Insiderzy na zakupach
Mimo kolejnych rekordów wszech czasów ustanawianych przez krajowe indeksy i stosunkowo już wysokich wycen na warszawskiej giełdzie menedżerowie nadal zdają się wierzyć w swoje spółki. Zakupy w ostatnich miesiącach zintensyfikował Anton Gauffin założyciel i były prezes Huuuge (obecnie w radzie dyrektorów), który najwyraźniej zdaje się mocno wierzyć w firmę. Za pośrednictwem Big Bets OÜ dokonywał systematycznych zakupów na rynku, na które tylko w tym roku wydał już ok. 2,3 mln zł. Tym samym umocnił swoją pozycję jako największego akcjonariusza Huuuge posiadają już ponad 30,5 proc. akcji studia. Warto zauważyć, że obecna wycena rynkowa spółki jest o niemal połowę niższa niż w IPO sprzed zaledwie trzech lat.

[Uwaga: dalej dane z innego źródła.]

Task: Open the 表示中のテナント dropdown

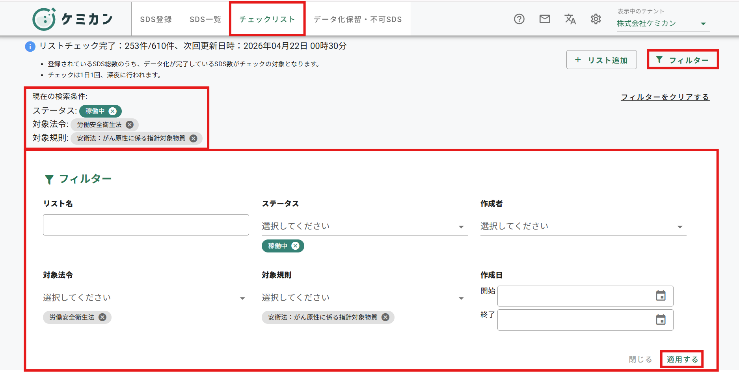Action: click(x=663, y=23)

Aktywnością, jeśli chodzi o zakupy akcji, wykazywał się w ostatnich miesiącach Zbigniew Juroszek, prezes i główny akcjonariusz Atalu. Kontrolowana przez tego inwestora spółka Juroszek Holding nabyła w dwóch lutowych transakcjach kolejne pakiety akcji Ataluza prawie 1,3 mln zł, zwiększając swój udział w akcjonariacie dewelopera do 74,8 proc. (dających 75,6 proc. głosów na WZ). Juroszek często umacnia swoją pozycję w akcjonariacie Atalu. Poprzednie zakupy o wartości nieco ponad 1,9 mln zł miały miejsce z początkiem stycznia. Warto przypomnieć, że inwestor, działając poprzez m.in. Juroszek Holding, jest bardzo aktywny, jeśli chodzi o zakupy akcji firm z warszawskiej giełdy. Posiada bowiem udziały mniejszościowe w kilku innych spółkach. Z początkiem tego roku nabył pakiet 6,9 proc. akcji Unimotu, zostając trzecim największym jego akcjonariuszem.